Outside of the financial sector, he was also recognized in the philanthropic arena with donations to hospitals, museums, and the Jewish community.
“He was a great banker, a true entrepreneur who built the Safra Group in the world, achieving success due to his seriousness and business vision. He was a great leader and highly respected inside and outside the organization ”, reads the statement released by Grupo Safra.
“He lived an exemplary, simple and reserved life, without ostentation, away from the general exhibition. He always said that he was very proud of the Brazilian citizenship and of supporting Corinthians.”
“Throughout his life he was a lover of the arts and a great philanthropist, always committed to maintaining the tradition of devotion to worthy causes, which is his hallmark.

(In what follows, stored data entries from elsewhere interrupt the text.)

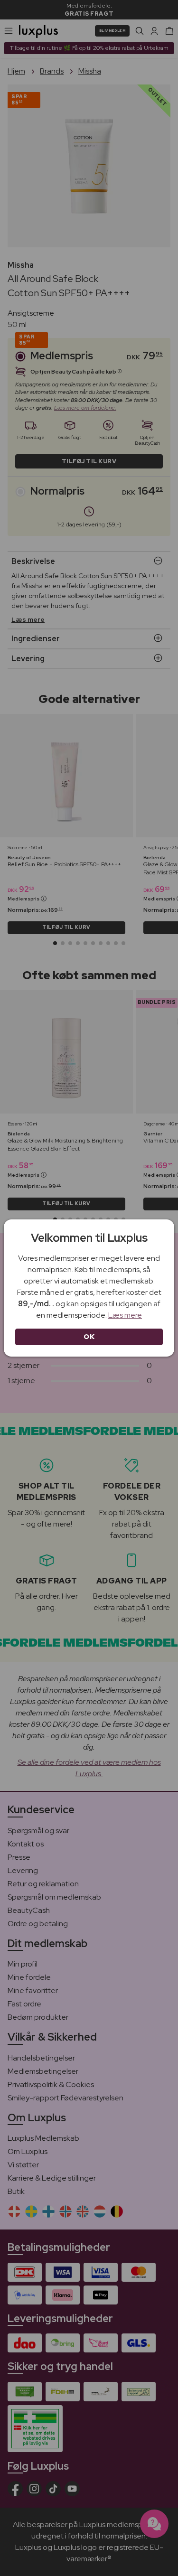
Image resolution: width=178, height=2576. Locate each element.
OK (89, 1336)
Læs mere (125, 1315)
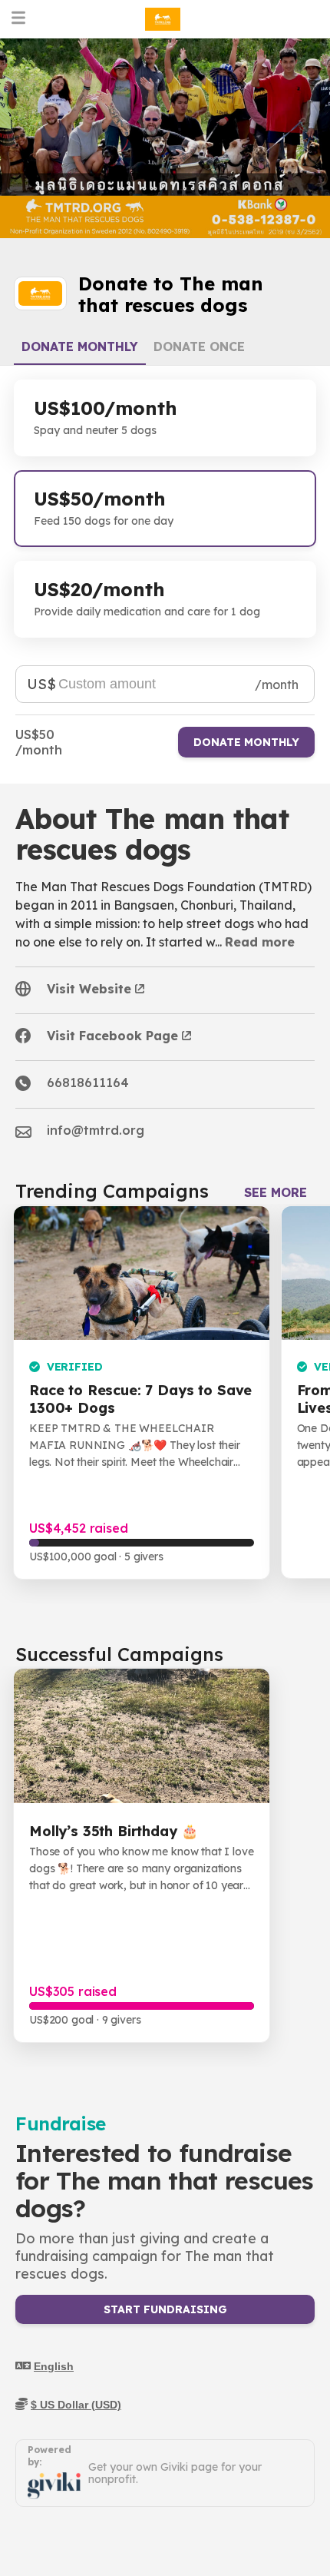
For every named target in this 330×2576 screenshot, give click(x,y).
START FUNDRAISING (165, 2309)
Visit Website (89, 988)
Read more (260, 942)
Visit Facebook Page (112, 1035)
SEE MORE (275, 1192)
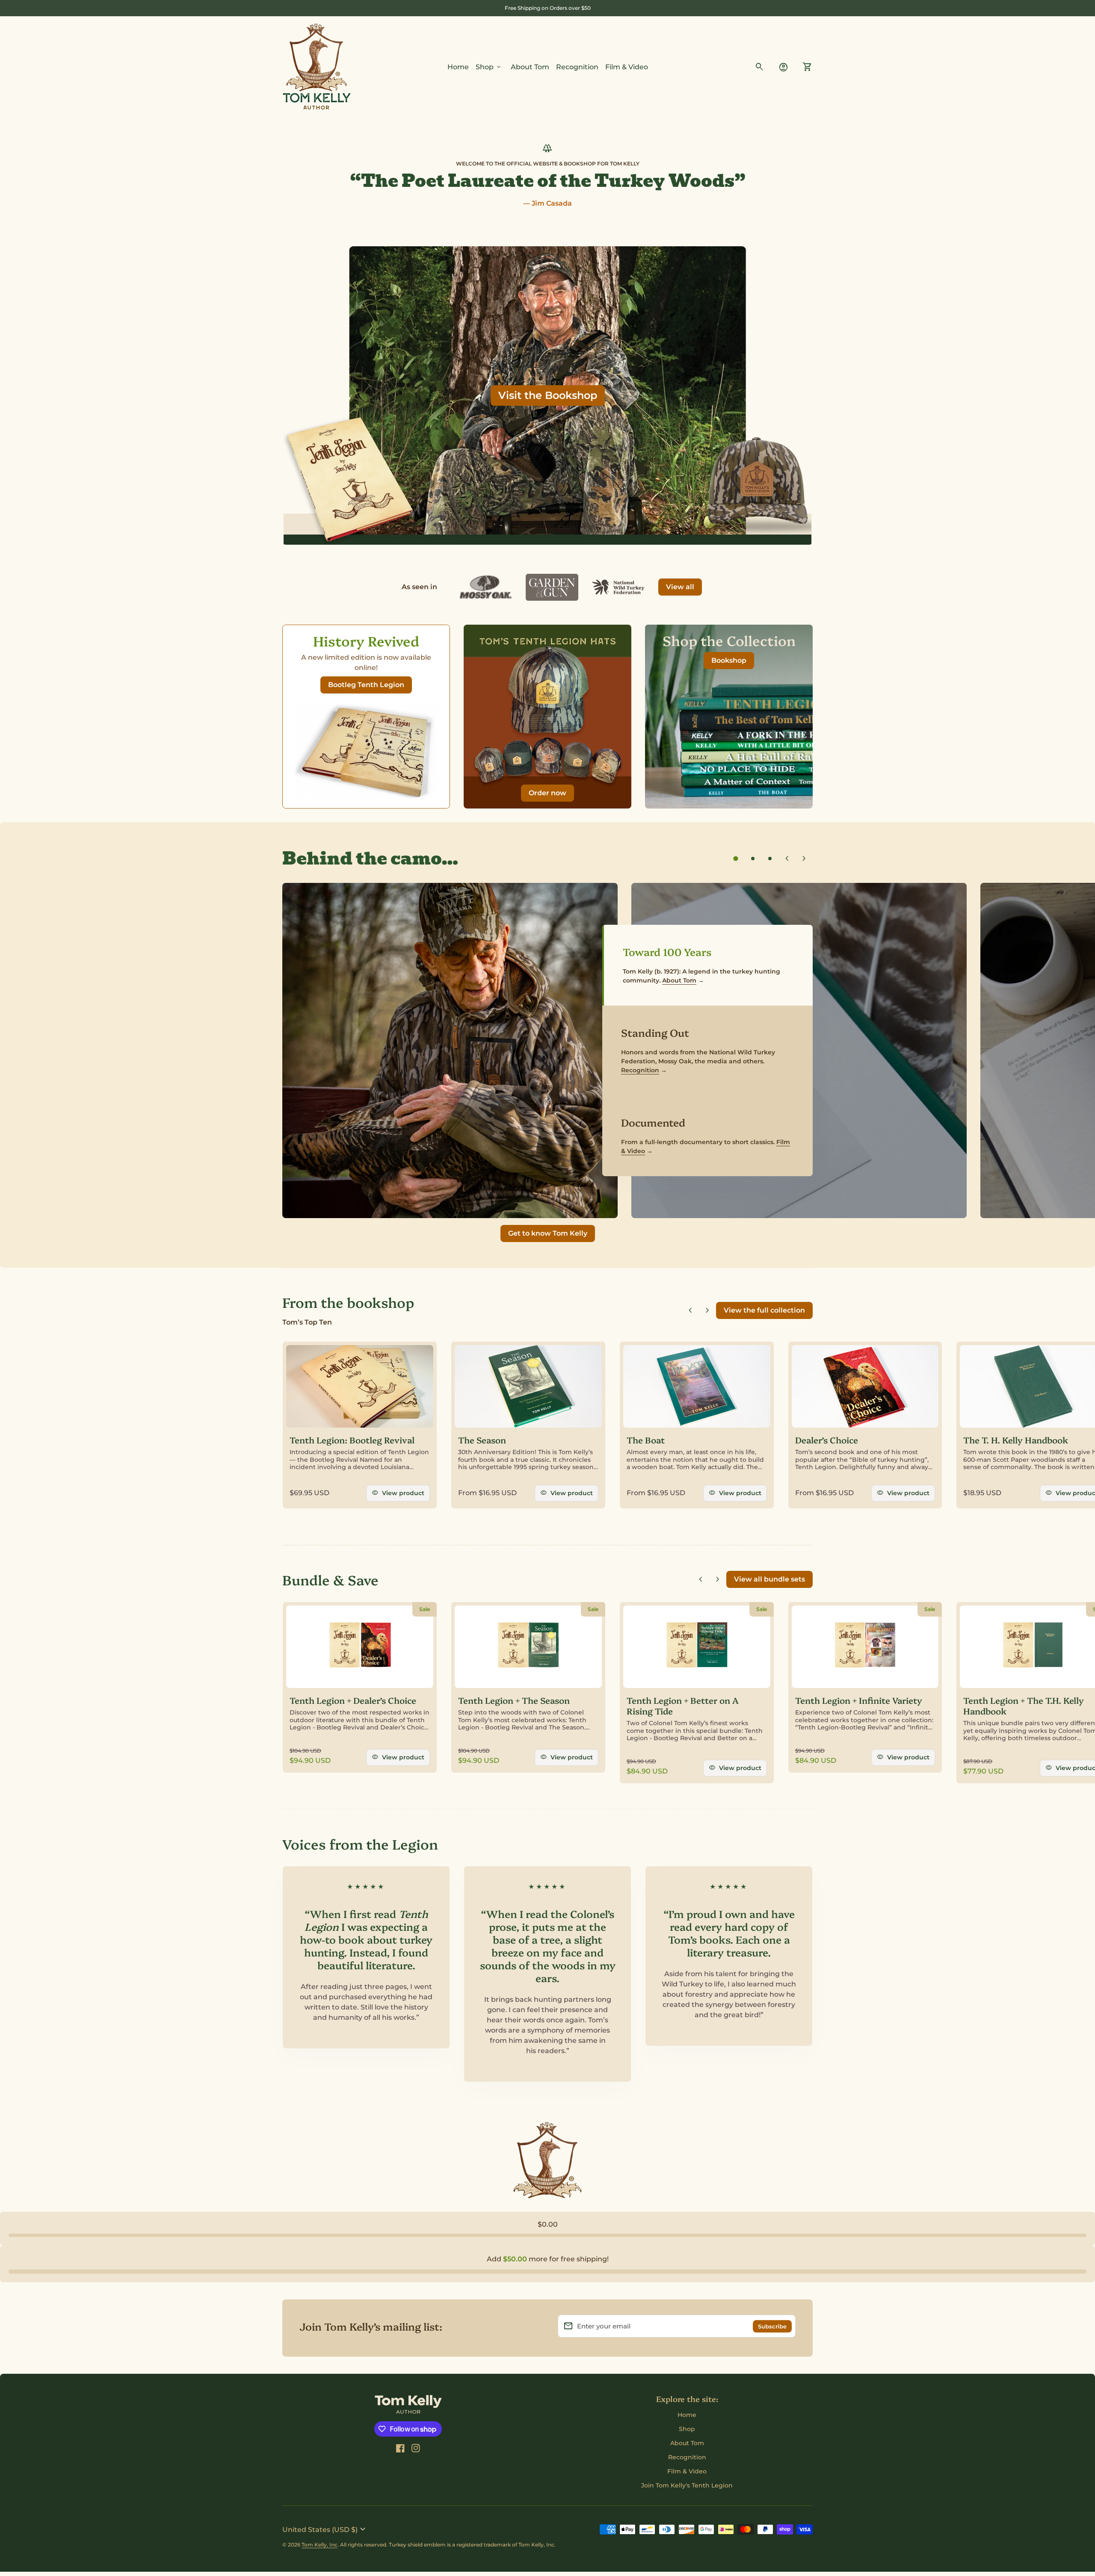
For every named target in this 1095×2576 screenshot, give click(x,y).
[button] (735, 858)
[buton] (325, 2529)
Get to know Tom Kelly (547, 1233)
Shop (489, 67)
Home (458, 67)
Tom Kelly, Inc (319, 2544)
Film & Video (626, 67)
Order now (551, 795)
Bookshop (728, 660)
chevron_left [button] (787, 858)
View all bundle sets (769, 1579)
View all (680, 587)
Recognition (577, 67)
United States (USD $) (325, 2529)
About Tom (530, 67)
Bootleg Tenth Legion (366, 685)
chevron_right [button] (804, 858)
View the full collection (764, 1310)
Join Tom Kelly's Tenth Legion (687, 2485)
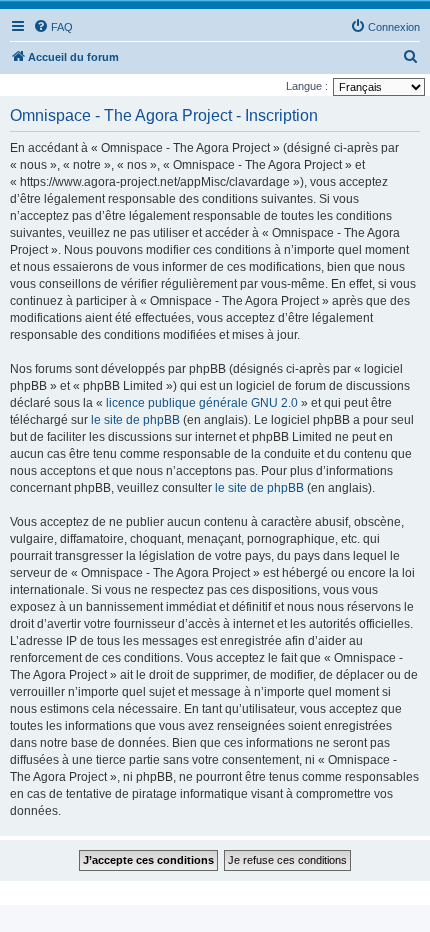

It helped many people and supported countless social, religious and cultural causes, such as the construction and renovation of hospitals, kindergartens, museums and religious temples of all faiths, ”the statement concluded.
Complaints
In 2015, the last name Safra was scratched when it was mentioned in the operation PF Zelotes (Federal Police) – which investigated an alleged corruption scheme in the Administrative Council of Tax Appeals (Carf) -, in SwissLeaks and in the list of clients of the consultancy of former minister Antônio Palocci, who would be the target of the Lava Jato operation. Palocci accused Banco Safra of paying “box two” (transfers outside official accounts) in electoral campaigns.
In April 2016, Safra was finally prosecuted for active corruption by the Federal Public Ministry (MPF), but the court initiated criminal action against him in December of the same year.